Previous picture isn't possible, due to mark_postcopy_blocktime_end
is being called right after ioctl, and vCPU is waking up
inside ioctl, so check fault_addr will be after vcpu X starts.

> 
>   receive-thread       fault-thread        vcpu-thread X
>   --------------       ------------        -------------
>                                            fault at addr A1
>                        fault_addr[X]=A1
>   UFFDIO_COPY page A1
>                                            vcpu X starts
>                                            fault at addr A2
>                        fault_addr[X]=A2
>   check fault_addr[X] with A1
>     if match, clear fault_addr[X]
>         ^
>         |
>         +---------- here it will not match since now fault_addr[X]==A2
> 
> Then looks like fault_addr[X], which is currently A1, will stall
> again?

It will be another address(A2), but probably the same vCPU and if in
this case blocktime_start will be called before blocktime_end we lost
block time for page A1. Address of the page is unique key in this
process, not vCPU ;)
Here maybe reasonable to wake up vCPU after blocktime_end.



> 
> (I feel like finally we may need something like a per-cpu lock... or I
>  must have missed something)
I think no, because locking time of the vCPU is critical in this process.
> 
> > +
> > +    trace_mark_postcopy_blocktime_begin(addr, dc, dc->page_fault_vcpu_time[cpu],
> > +            cpu);
> > +}
> > +
> > +static void mark_postcopy_blocktime_end(uint64_t addr)
> > +{
> > +    MigrationIncomingState *mis = migration_incoming_get_current();
> > +    PostcopyBlocktimeContext *dc = mis->blocktime_ctx;
> > +    int i, affected_cpu = 0;
> > +    int64_t now_ms;
> > +    bool vcpu_total_blocktime = false;
> > +    unsigned long int nr_bit;
> > +
> > +    if (!dc) {
> > +        return;
> > +    }
> > +    /* mark that page as copied */
> > +    nr_bit = get_copied_bit_offset(addr);
> > +    set_bit_atomic(nr_bit, mis->copied_pages);
> > +
> > +    now_ms = qemu_clock_get_ms(QEMU_CLOCK_REALTIME);
> > +
> > +    /* lookup cpu, to clear it,
> > +     * that algorithm looks straighforward, but it's not
> > +     * optimal, more optimal algorithm is keeping tree or hash
> > +     * where key is address value is a list of  */
> > +    for (i = 0; i < smp_cpus; i++) {
> > +        uint64_t vcpu_blocktime = 0;
> > +        if (atomic_fetch_add(&dc->vcpu_addr[i], 0) != addr) {
> > +            continue;
> > +        }
> > +        atomic_xchg__nocheck(&dc->vcpu_addr[i], 0);
> 
> Why use *__nocheck() rather than atomic_xchg() or even atomic_read()?
> Same thing happened a lot in current patch.
atomic_read/atomic_xchg for mingw/(gcc on arm32) has build time check,

QEMU_BUILD_BUG_ON(sizeof(*ptr) > sizeof(void *));

it prevents using 64 atomic operation on 32 architecture, just mingw I
think, but postcopy-ram.c isn't compiling for mingw.
On other 32 platforms as I know clang/gcc allow to use 8 bytes
long variables in built atomic operations.

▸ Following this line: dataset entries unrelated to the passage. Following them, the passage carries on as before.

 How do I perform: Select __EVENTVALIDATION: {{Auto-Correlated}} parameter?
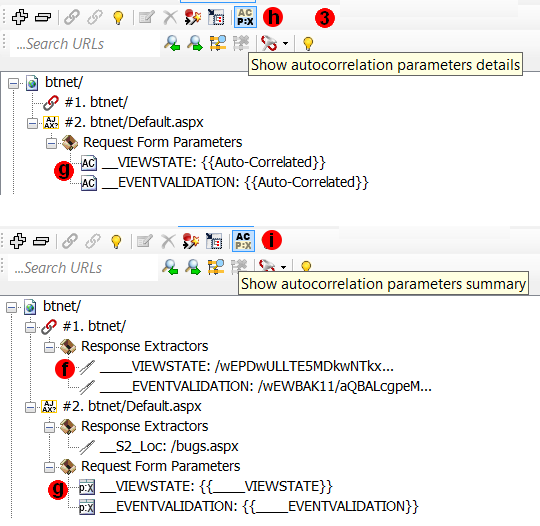(225, 182)

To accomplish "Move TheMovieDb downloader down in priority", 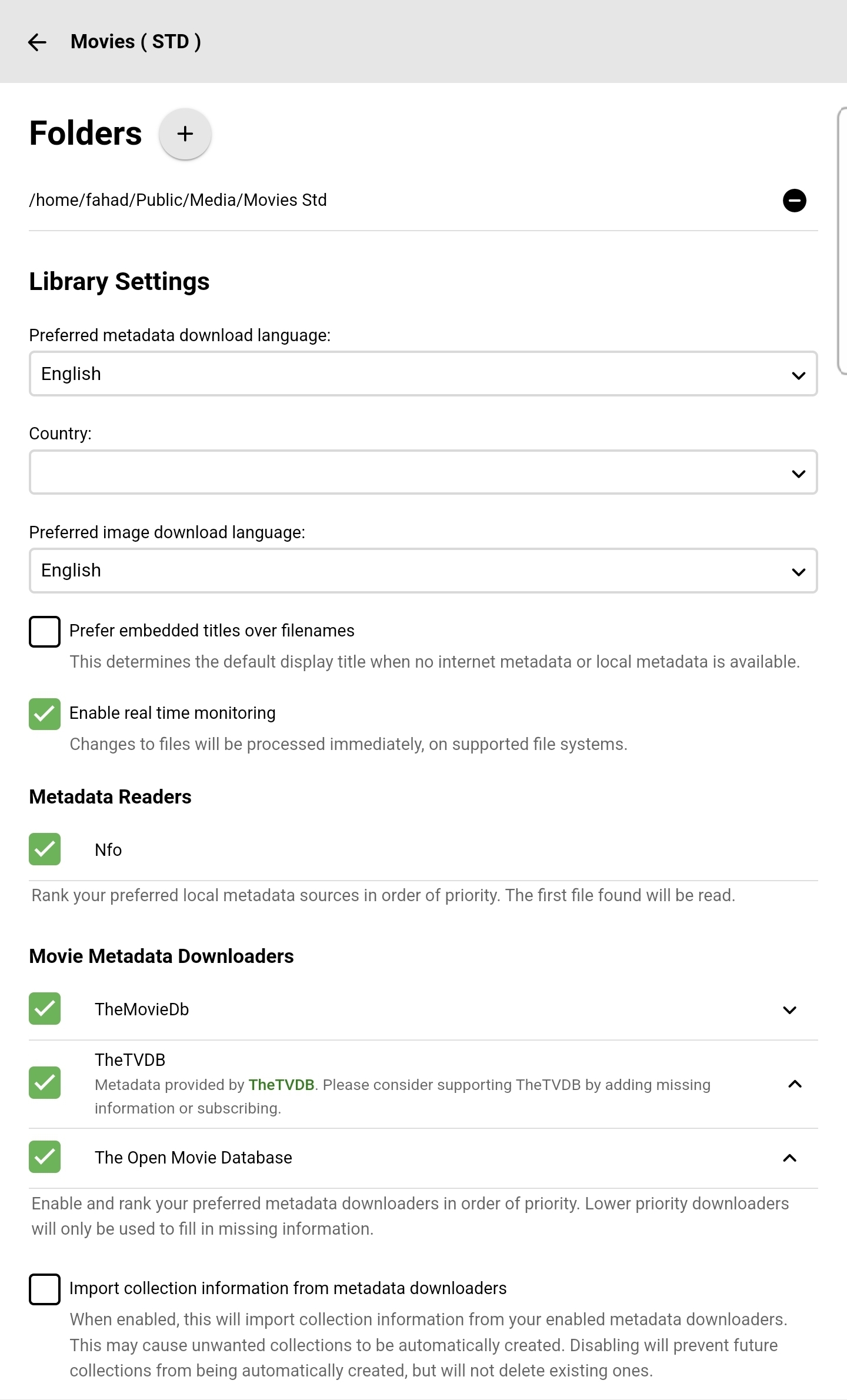I will click(789, 1010).
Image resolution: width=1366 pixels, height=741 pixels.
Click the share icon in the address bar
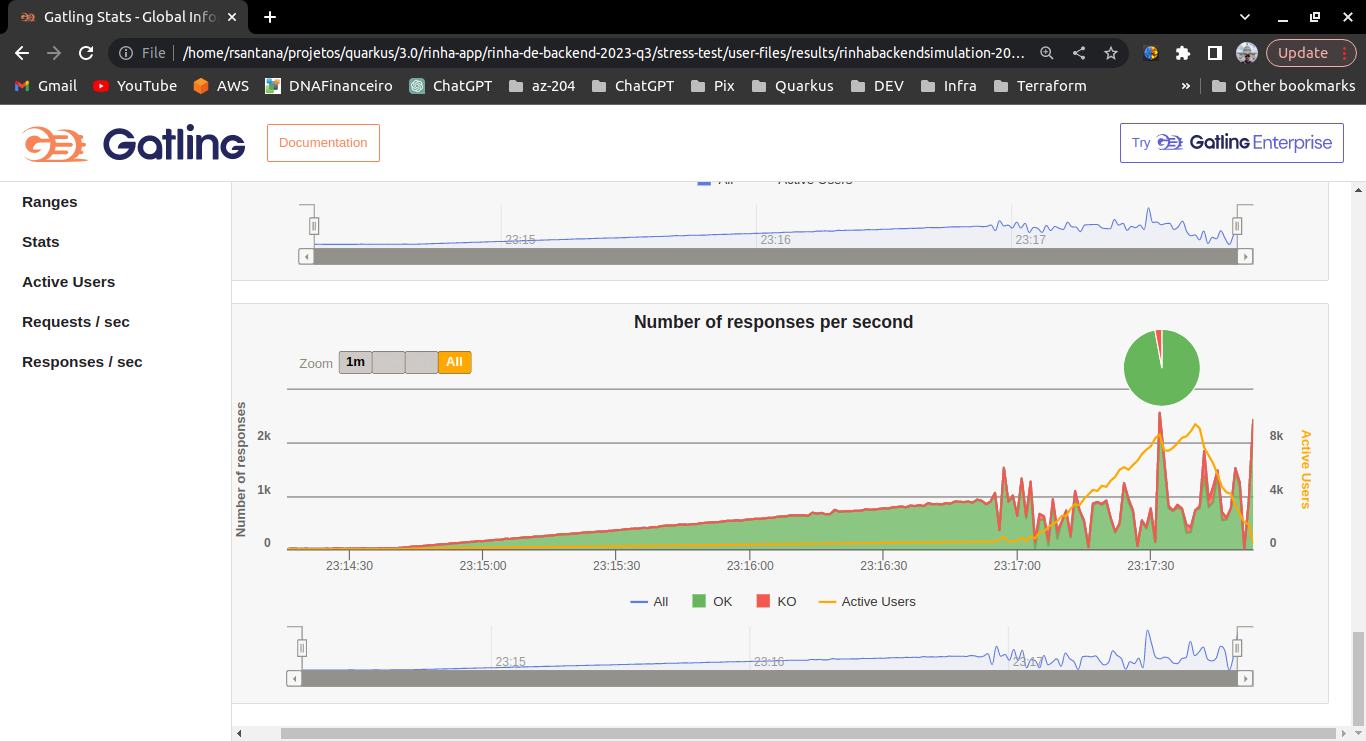click(1078, 53)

In arm32 it allows in
builtin. But QEMU on arm32 still
has that sanity check, and I think it's bug, so I just worked it around.
Maybe better was to fix it.

I tested in docker, using follow command:
make docker-test-build@debian-armhf-cross

And got following error

/tmp/qemu-test/src/migration/postcopy-ram.c: In function
'mark_postcopy_blocktime_begin':
/tmp/qemu-test/src/include/qemu/compiler.h:86:30: error: static
assertion failed: "not expecting: sizeof(*&dc->vcpu_addr[cpu]) >
sizeof(void *)"
 #define QEMU_BUILD_BUG_ON(x) _Static_assert(!(x), "not expecting: " #x)

when I used atomic_xchg,
I agree with you, but I think need to fix atomic.h firstly and add additional
#ifdef there.

And I didn't want to split 64 bit values onto 32 bit values, but I saw
in mailing list people are doing it.

> 
> Thanks,
> 
> > +        vcpu_blocktime = now_ms -
> > +            atomic_fetch_add(&dc->page_fault_vcpu_time[i], 0);
> > +        affected_cpu += 1;
> > +        /* we need to know is that mark_postcopy_end was due to
> > +         * faulted page, another possible case it's prefetched
> > +         * page and in that case we shouldn't be here */
> > +        if (!vcpu_total_blocktime &&
> > +            atomic_fetch_add(&dc->smp_cpus_down, 0) == smp_cpus) {
> > +            vcpu_total_blocktime = true;
> > +        }
> > +        /* continue cycle, due to one page could affect several vCPUs */
> > +        dc->vcpu_blocktime[i] += vcpu_blocktime;
> > +    }
> > +
> > +    atomic_sub(&dc->smp_cpus_down, affected_cpu);
> > +    if (vcpu_total_blocktime) {
> > +        dc->total_blocktime += now_ms - atomic_fetch_add(&dc->last_begin, 0);
> > +    }
> > +    trace_mark_postcopy_blocktime_end(addr, dc, dc->total_blocktime);
> > +}
> > +
> >  /*
> >   * Handle faults detected by the USERFAULT markings
> >   */
> > @@ -654,8 +750,11 @@ static void *postcopy_ram_fault_thread(void *opaque)
> >          rb_offset &= ~(qemu_ram_pagesize(rb) - 1);
> >          trace_postcopy_ram_fault_thread_request(msg.arg.pagefault.address,
> >                                                  qemu_ram_get_idstr(rb),
> > -                                                rb_offset);
> > +                                                rb_offset,
> > +                                                msg.arg.pagefault.feat.ptid);
> >  
> > +        mark_postcopy_blocktime_begin((uintptr_t)(msg.arg.pagefault.address),
> > +                msg.arg.pagefault.feat.ptid, rb);
> >          /*
> >           * Send the request to the source - we want to request one
> >           * of our host page sizes (which is >= TPS)
> > @@ -750,6 +849,7 @@ int postcopy_place_page(MigrationIncomingState *mis, void *host, void *from,
> >  
> >          return -e;
> >      }
> > +    mark_postcopy_blocktime_end((uint64_t)(uintptr_t)host);
> >  
> >      trace_postcopy_place_page(host);
> >      return 0;
> > diff --git a/migration/trace-events b/migration/trace-events
> > index 5b8ccf3..7bdadbb 100644
> > --- a/migration/trace-events
> > +++ b/migration/trace-events
> > @@ -112,6 +112,8 @@ process_incoming_migration_co_end(int ret, int ps) "ret=%d postcopy-state=%d"
> >  process_incoming_migration_co_postcopy_end_main(void) ""
> >  migration_set_incoming_channel(void *ioc, const char *ioctype) "ioc=%p ioctype=%s"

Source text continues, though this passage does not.